Sí, exacto. "Gafe" es una persona que trae mala suerte a los que están alrededor, a los que se acercan a ella. No es que ella misma tenga mala suerte, pero se la trae a los demás (esto es superstición, claro, pero ya sabes lo que se suele decir de las _meigas_, que no existen, pero haberlas haylas...). Incluso hay "gafes famosos", aunque yo ahora mismo no recuerdo ninguno (alguien por ahí sabe alguno? Carlos...?)

Claro, supongo que si trae mala suerte, acabará aguando la fiesta, pero yo no lo he oído con ese sentido.

Meiga---> bruja (en gallego) (por si acaso, aunque seguramente ya lo sabes... )


----------



## Carlos Martínez Riera

mariaeugenia said:
			
		

> Incluso hay "gafes famosos", aunque yo ahora mismo no recuerdo ninguno (alguien por ahí sabe alguno? Carlos...?)
> QUOTE]
> A bote pronto:
> El Duque de Medinasidonia que comandó (es un decir) la Armada Invencible; el insufrible Frodo, por mucho que le eche la culpa al anillo; el Apolo 13; las misiones a Marte; los cosmonautas de la MIR Vasili Tsiblíyev y Alexánder Lazutkin; el Capitán Scott en su misión al Polo Norte;el capitán del Titanic....
> Alfonso Ussía tiene un libro sobre _Golfos, gafes y gorrones_ que debe de ser sabroso.
> Abur.

....

** CONSIGNA PLANTEADA A **
Contesta estas preguntas a partir del hilo sobre los gafes:
(i) ¿Qué significa «meiga» y de qué lengua viene?
(ii) ¿A quiénes trae mala suerte un gafe, según la definición?
(iii) ¿Qué título tiene el libro de Alfonso Ussía que se menciona?
** CONSIGNA PLANTEADA B **
Prosigue el hilo sobre los gafes desde el punto en que se detiene, por favor.

....

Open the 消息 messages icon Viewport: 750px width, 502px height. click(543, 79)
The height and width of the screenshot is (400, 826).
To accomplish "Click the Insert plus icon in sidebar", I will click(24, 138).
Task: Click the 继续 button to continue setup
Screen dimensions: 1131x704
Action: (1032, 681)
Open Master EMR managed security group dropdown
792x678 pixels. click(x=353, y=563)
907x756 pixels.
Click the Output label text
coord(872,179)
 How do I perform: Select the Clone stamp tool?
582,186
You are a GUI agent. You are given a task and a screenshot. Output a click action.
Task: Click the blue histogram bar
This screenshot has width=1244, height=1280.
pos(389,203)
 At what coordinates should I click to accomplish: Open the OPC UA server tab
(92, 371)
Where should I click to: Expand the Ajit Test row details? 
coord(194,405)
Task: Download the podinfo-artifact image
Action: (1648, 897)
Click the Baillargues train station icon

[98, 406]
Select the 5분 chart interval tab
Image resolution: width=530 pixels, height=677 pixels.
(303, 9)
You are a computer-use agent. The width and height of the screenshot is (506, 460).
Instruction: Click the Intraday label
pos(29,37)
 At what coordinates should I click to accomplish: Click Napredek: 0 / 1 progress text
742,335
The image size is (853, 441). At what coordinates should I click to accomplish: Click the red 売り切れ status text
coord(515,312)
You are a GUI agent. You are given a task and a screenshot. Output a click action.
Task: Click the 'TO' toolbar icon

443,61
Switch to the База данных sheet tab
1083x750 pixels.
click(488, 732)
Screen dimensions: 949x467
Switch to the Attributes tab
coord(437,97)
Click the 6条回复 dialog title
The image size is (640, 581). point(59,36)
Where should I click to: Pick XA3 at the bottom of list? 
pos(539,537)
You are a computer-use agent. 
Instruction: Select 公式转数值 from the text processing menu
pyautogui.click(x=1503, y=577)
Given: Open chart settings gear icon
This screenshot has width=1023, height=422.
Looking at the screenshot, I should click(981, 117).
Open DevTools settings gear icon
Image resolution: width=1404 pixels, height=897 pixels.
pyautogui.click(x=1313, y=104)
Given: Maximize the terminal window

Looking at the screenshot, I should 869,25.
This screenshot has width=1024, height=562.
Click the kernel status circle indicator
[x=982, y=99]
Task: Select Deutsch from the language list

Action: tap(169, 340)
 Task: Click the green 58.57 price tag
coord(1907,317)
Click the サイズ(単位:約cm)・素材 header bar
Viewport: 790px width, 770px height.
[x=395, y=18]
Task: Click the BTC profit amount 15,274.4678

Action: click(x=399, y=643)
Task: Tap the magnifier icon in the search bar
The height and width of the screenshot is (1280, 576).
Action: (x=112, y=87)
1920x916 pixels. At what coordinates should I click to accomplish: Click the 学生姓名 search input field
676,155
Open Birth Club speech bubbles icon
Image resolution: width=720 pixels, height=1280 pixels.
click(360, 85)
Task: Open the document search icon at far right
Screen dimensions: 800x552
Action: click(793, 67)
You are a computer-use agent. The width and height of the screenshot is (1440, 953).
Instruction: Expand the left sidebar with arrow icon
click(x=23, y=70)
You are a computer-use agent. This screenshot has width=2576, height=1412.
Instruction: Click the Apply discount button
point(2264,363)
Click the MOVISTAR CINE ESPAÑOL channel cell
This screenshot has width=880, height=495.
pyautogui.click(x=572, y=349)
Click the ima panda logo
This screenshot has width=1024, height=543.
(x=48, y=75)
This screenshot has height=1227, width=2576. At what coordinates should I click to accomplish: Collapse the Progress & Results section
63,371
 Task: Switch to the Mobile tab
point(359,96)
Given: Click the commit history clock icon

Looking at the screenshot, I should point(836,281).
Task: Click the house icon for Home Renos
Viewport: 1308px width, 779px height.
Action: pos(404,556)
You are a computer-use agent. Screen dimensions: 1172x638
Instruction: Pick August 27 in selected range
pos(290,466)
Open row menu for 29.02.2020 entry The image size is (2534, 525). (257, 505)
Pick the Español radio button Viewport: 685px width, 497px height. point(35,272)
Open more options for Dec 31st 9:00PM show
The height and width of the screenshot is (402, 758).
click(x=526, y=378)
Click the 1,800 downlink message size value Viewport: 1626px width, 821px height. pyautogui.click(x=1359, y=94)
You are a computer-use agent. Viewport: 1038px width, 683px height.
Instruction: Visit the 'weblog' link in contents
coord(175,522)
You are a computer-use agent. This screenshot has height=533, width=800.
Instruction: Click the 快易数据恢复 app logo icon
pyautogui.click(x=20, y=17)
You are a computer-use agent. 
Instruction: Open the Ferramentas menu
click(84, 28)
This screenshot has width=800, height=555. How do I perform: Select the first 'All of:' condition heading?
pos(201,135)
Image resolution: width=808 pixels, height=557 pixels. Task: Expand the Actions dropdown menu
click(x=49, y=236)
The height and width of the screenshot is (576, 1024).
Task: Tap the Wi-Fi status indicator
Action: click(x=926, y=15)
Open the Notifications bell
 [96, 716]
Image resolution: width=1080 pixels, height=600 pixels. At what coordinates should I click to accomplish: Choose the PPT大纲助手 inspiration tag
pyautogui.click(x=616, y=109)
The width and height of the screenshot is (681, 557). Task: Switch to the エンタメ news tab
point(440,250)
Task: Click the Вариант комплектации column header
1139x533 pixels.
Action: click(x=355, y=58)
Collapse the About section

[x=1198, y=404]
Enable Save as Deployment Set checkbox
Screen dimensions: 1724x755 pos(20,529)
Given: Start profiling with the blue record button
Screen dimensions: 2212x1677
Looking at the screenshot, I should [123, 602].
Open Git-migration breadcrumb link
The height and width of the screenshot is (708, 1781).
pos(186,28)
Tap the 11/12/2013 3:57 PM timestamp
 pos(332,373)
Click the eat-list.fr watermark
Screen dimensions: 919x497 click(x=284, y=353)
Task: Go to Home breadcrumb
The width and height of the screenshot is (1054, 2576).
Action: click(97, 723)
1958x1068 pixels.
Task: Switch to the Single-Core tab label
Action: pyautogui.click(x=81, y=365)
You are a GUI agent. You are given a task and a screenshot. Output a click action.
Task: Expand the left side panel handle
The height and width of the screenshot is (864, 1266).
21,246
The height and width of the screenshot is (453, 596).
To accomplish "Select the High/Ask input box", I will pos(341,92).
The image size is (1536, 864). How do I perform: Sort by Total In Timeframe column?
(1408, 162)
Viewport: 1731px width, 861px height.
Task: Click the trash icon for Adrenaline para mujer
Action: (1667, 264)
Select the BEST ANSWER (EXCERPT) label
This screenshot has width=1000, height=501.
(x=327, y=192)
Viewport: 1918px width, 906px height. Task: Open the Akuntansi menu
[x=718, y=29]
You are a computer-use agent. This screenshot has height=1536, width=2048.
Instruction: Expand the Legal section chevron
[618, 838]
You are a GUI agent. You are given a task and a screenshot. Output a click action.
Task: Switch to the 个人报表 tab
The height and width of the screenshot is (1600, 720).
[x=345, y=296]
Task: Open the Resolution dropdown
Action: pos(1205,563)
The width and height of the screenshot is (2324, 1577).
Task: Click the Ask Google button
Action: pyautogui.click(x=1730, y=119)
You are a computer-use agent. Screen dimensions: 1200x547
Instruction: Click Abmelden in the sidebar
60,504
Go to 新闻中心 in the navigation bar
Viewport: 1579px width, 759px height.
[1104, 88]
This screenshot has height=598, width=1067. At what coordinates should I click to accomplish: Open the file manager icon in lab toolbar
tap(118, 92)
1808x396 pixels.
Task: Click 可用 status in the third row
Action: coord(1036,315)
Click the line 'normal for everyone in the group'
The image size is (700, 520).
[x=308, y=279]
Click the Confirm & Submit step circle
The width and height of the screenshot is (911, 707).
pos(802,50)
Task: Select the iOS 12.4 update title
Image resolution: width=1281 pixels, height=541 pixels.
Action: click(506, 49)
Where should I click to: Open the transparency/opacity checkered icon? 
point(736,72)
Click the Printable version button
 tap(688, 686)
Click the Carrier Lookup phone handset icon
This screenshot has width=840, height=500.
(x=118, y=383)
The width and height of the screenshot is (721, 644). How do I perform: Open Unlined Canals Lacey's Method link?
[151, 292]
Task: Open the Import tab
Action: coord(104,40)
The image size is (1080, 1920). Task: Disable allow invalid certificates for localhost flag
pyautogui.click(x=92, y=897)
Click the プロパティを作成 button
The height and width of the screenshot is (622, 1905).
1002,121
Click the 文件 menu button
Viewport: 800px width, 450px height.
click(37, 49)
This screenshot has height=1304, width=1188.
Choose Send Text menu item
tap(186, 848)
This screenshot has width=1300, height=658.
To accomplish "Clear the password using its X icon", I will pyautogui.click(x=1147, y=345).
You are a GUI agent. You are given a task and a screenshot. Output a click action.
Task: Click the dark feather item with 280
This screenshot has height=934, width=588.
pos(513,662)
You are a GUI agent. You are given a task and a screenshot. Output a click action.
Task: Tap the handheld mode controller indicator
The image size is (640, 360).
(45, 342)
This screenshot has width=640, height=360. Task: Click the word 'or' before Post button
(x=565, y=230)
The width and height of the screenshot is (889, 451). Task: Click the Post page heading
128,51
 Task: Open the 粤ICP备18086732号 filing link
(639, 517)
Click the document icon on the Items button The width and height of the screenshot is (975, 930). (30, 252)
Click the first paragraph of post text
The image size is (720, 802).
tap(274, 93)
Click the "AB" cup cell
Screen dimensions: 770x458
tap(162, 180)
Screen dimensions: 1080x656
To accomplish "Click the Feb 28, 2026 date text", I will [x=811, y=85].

....

** RESPUESTA ESCRITA A **
(i) Significa «bruja» y viene del gallego.
(ii) A los que están a su alrededor, a los que se acercan a esa persona.
(iii) *Golfos, gafes y gorrones*.

** RESPUESTA ESCRITA B **
> Carlos


----------



## ITA

Aquí en Argentina se los llama "mufas",a un ex presidente nuestro en vez de decir su apellido correctamente se lo llama "Méndez" para no nombrarlo y que traiga mala suerte .También se puede utilizar la palabra "yeta".
Ahora alguien dijo la palabra "aguafiestas" y si no me equivoco eso es otra cosa;el aguafiestas es una persona con mala onda aburrida,pero no mufa o que traiga mala suerte,pero bueno puedo equivocarme,si hay alguien entendido por ahí.............que nos cuente 
Desde Buenos Aires ITA.


----------



## Carlos Martínez Riera

ITA said:
			
		

> Aquí en Argentina se los llama "mufas",a un ex presidente nuestro en vez de decir su apellido correctamente se lo llama "Méndez" para no nombrarlo y que traiga mala suerte .También se puede utilizar la palabra "yeta".
> Ahora alguien dijo la palabra "aguafiestas" y si no me equivoco eso es otra cosa;el aguafiestas es una persona con mala onda aburrida,pero no mufa o que traiga mala suerte,pero bueno puedo equivocarme,si hay alguien entendido por ahí.............que nos cuente
> Desde Buenos Aires ITA.


 
Hay muchas supersiticiones de ésas, como la de no utilizar el color amarillo en los tators, pues de ese color era la ropa que llevaba Molière el día que murió en escena.
¿Conoce alguien la anécdota exacta?

En francés, de un gafe se dice que _'il porte la poisse'_.
En inglés, _someone is a jinx_ or _something is jinxed_.
¿Y en otras lenguas?


----------



## ITA

Carlos Martínez Riera said:
			
		

> Hay muchas supersiticiones de ésas, como la de no utilizar el color amarillo en los tators, pues de ese color era la ropa que llevaba Molière el día que murió en escena.
> ¿Conoce alguien la anécdota exacta?
> 
> En francés, de un gafe se dice que _'il porte la poisse'_.
> En inglés, _someone is a jinx_ or _something is jinxed_.
> ¿Y en otras lenguas?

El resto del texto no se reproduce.